Fruit swaps: Frozen peaches (thawed first) or drained canned peaches both work well when fresh peaches aren’t available, and nectarines make a smooth-skinned substitute.
Milk swap: Any unsweetened, unflavored non-dairy milk can replace almond milk, and in a pinch, a small amount of water works too.
Extra sweetness: If your peaches are on the tart side, stir in an extra tablespoon or two of brown sugar to balance the flavor.
Pro-baker tip: For a fancy finishing touch, serve warm cobbler with a scoop of vegan vanilla ice cream, letting it melt slightly into the warm peach filling.
FAQs
Can I use frozen or canned peaches instead of fresh? Yes, frozen peaches (defrosted first) or drained canned peaches both work, though fresh peaches give the closest flavor and texture to the classic version.
How should I store leftover vegan peach cobbler? Once cooled, it can be stored in the refrigerator for three to four days, either covered in its baking dish or transferred to an airtight container.
Can I freeze this peach cobbler? Yes, it freezes well for up to three months in a freezer-safe container. Freezing it in individual portions makes reheating easier.
How do I reheat leftover cobbler? Reheat it in the oven or air fryer at 350°F until warmed through, defrosting first in the refrigerator if it was frozen.
Vegan Peach Cobbler
Equipment
- 12 x 8-inch baking dish
- Small saucepan
- large mixing bowl
- medium mixing bowl
- whisk
- wire cooling rack
Ingredients
- 6 cups sliced peaches (about 6 whole peaches)
- 1/2 cup vegan light brown sugar
- 1 1/2 tablespoons cornstarch
- 1/2 tablespoon freshly squeezed lemon juice
- 1 teaspoon vanilla extract
- 1/2 teaspoon salt
- 1/2 teaspoon ground cinnamon
- 1/4 teaspoon ground nutmeg
- 1 1/2 cups all-purpose flour
- 3/4 cup vegan granulated sugar
- 1/2 tablespoon baking powder
- 1/2 teaspoon salt
- 10 tablespoons vegan butter, melted and cooled
- 1 1/2 tablespoons plain unsweetened almond milk
- 1 teaspoon vanilla extract
- vegan turbinado sugar, for topping
Instructions
- Preheat the oven to 375°F (190°C). Grease a 12 x 8-inch baking dish with vegan butter or coconut oil.

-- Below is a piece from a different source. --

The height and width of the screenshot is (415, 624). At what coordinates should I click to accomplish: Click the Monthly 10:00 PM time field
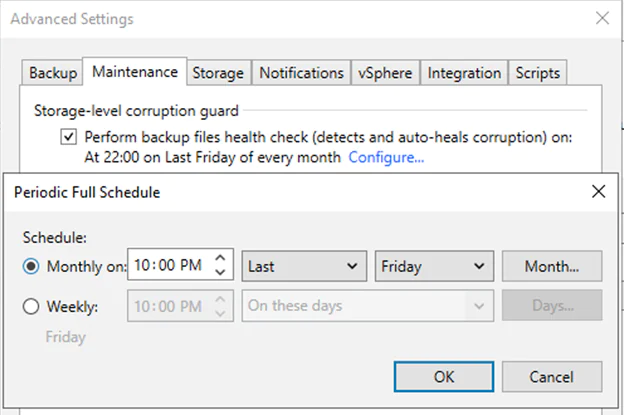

- Melt the vegan butter in a small saucepan over low heat and allow it to cool.
- In a large mixing bowl, combine the sliced peaches, brown sugar, cornstarch, lemon juice, vanilla extract, salt, cinnamon, and nutmeg. Toss until evenly coated, then transfer the mixture to the prepared baking dish.

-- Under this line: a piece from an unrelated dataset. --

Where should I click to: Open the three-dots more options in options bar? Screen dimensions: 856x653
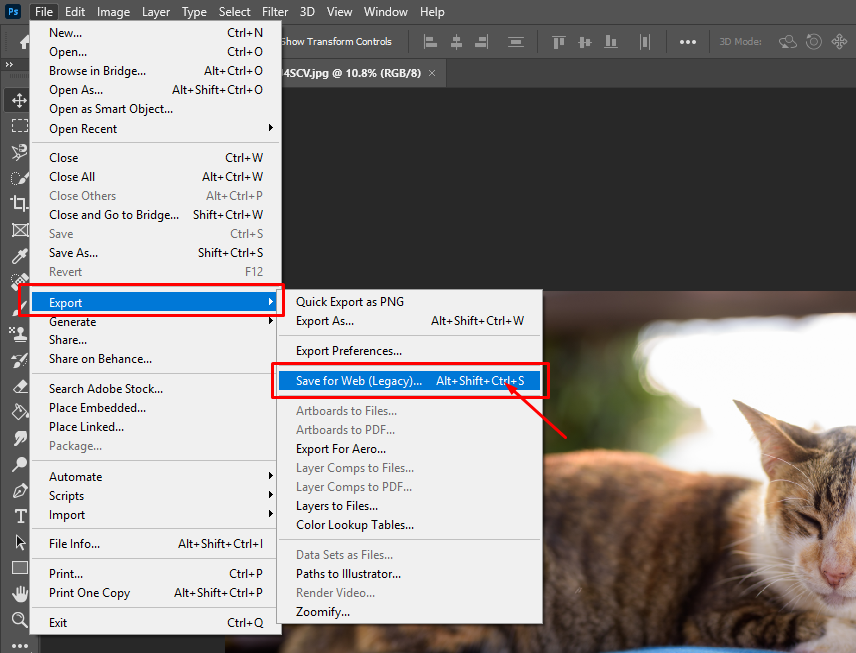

- In a medium bowl, whisk together the flour, granulated sugar, baking powder, and salt. Add the melted vegan butter, almond milk, and vanilla extract and stir until a dough forms.
- Drop spoonfuls of dough evenly over the peaches, leaving small gaps between each portion. Sprinkle the top with vegan turbinado sugar.
- Bake for 35 to 45 minutes until the topping is golden brown and the peaches are bubbling.
- Transfer the cobbler to a wire rack and cool for 15 to 20 minutes before serving.